Just a thought. Otherwise, I agree, the current scrubber sucks, and I find myself just skipping to the beginning or end of a song.
@Kyle: D’oh! I hadn’t thought of how to close it! Tapping outside of the scrubber — in any of the four corners around it — would probably work well. Tapping anywhere, either on or near the wheel (as you suggest) would probably work, too, insofar as tapping the wheel wouldn’t (as you fear) actually move the playhead at all — see, the playhead would move only when you actually moved your finger around. Think of the four buttons on the normal iPod’s wheel and you’ll see what I mean.
The current iPhone UI where you tap the cover art to access the scrubber is already a little wonky, so either closing solution would at least be consistent with that.
That would work, but bringing back that wheel for one thing might confuse people since it was used for everything under the sun before. Maybe you could just put widely spaced tick marks next to the scrubber that move closer together the longer you scrub, kind of like the way the alphabet kicks in when scrolling through lists on the old ipods. However, there might need to be drag on the scrubber handle to coincide with the scrub speed, which might seem a little weird.

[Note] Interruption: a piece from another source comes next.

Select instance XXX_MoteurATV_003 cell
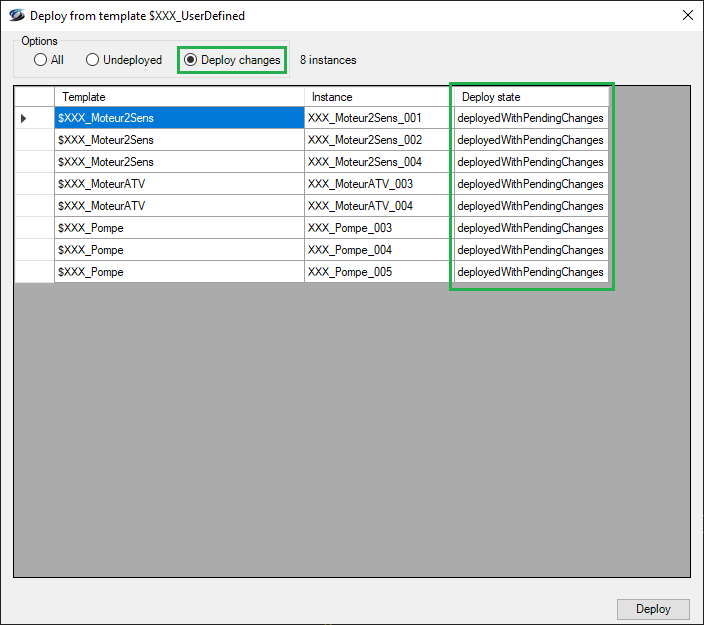 (376, 184)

This may return, since it’s appeared in several Apple patents between the the 5G and the iPhone. There’s a reason they didn’t implement it — I wonder what it was they ran into in testing that kept them from doing it.
BTW: your blog has been eating my comments. This is my third attempt to post this and each one has less and less text ;)

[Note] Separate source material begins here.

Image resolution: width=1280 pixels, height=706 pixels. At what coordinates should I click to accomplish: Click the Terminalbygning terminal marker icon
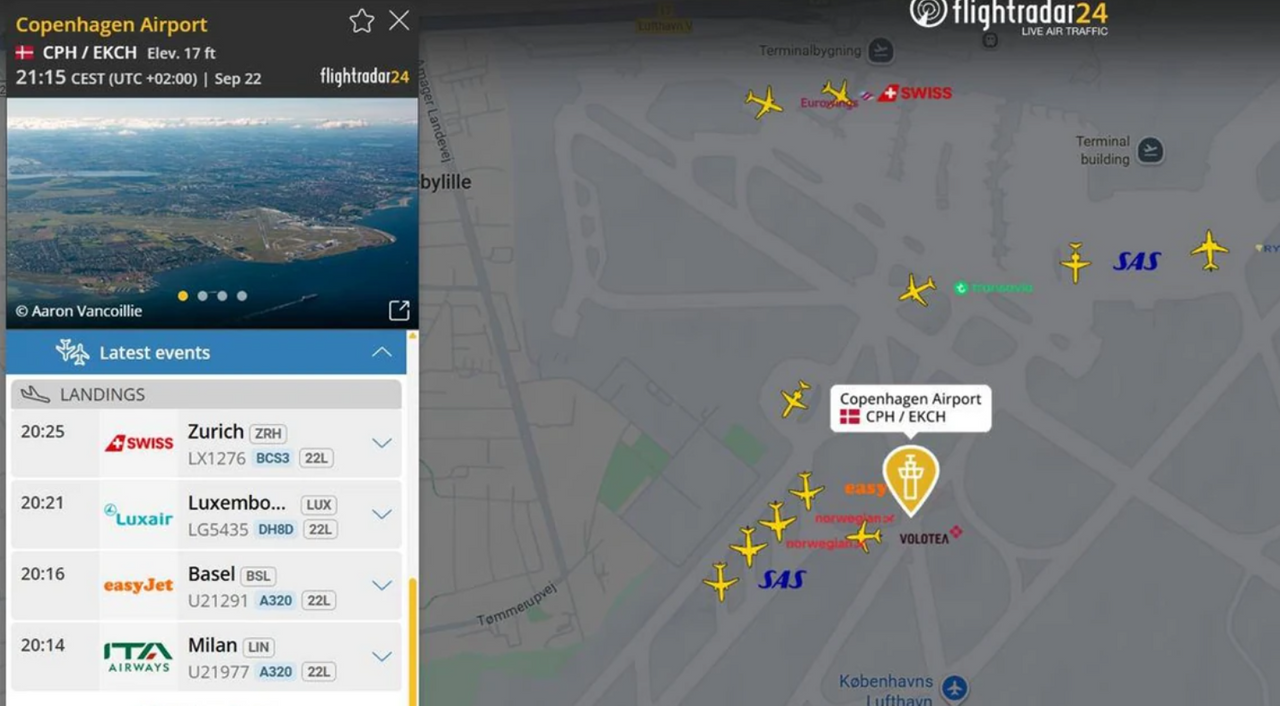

@Noah Mittman: I do believe Dreamhost has been screwing me again this last hour or two. So you can rest assured that I’m not blaming the user when I suggest that you do what I do, which is copy your post to the clipboard before hitting submit. I do this on all blogs I comment to just so I don’t end up losing my work due to a net traffic hiccup.

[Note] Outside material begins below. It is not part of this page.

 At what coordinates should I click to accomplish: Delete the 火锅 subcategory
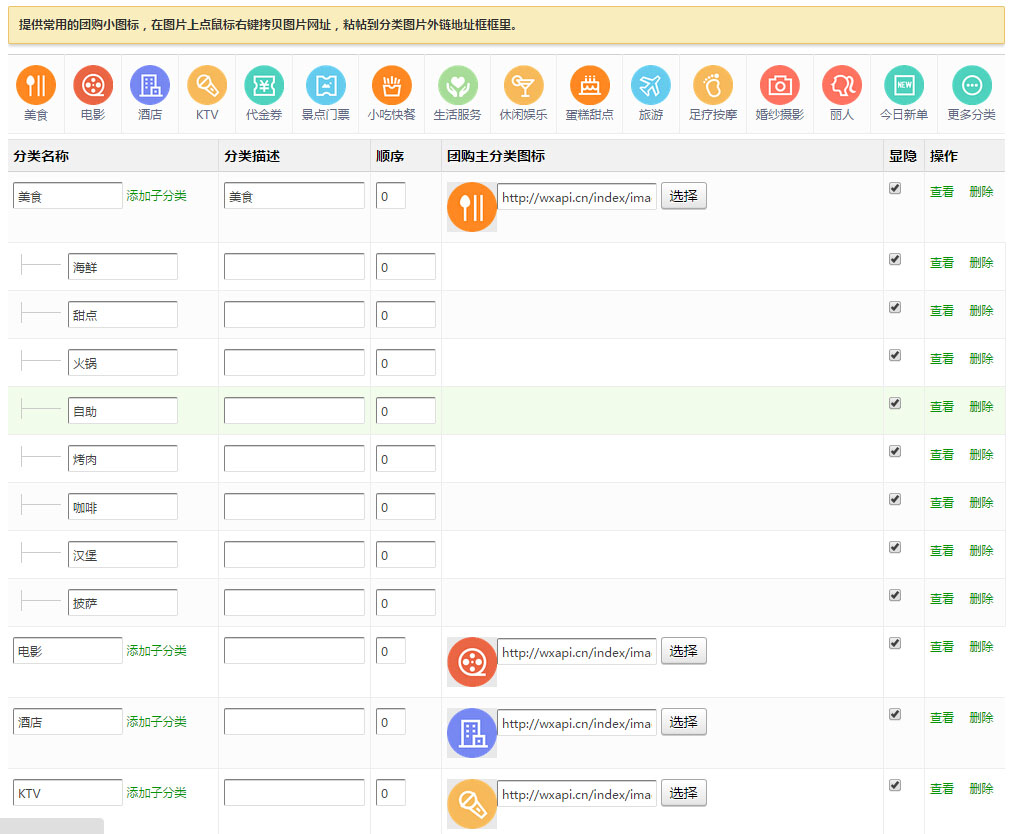[981, 359]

Regarding why Apple might not implement this type of solution, someone elsewhere contended that it’s inconsistent with the new iPhone/iPod brand experience, that it harkens back to the old experience. Eric touched on this idea, too: from a usability perspective, the wheel connotes the old way of changing volume, browsing lists, etc.
How about just being able to “pinch/expand” the slider in order to get better accuracy? Seems more iPhone-ish and would be more intuitive within the new realm of UI interaction.
You think the new method for volume adjustment is superior? I have lots of difficulty with it, primarily because my fingertip obscures the whole ‘thumb’ and I can’t see where it’s going. I want a big glowing circle around it while it’s moving.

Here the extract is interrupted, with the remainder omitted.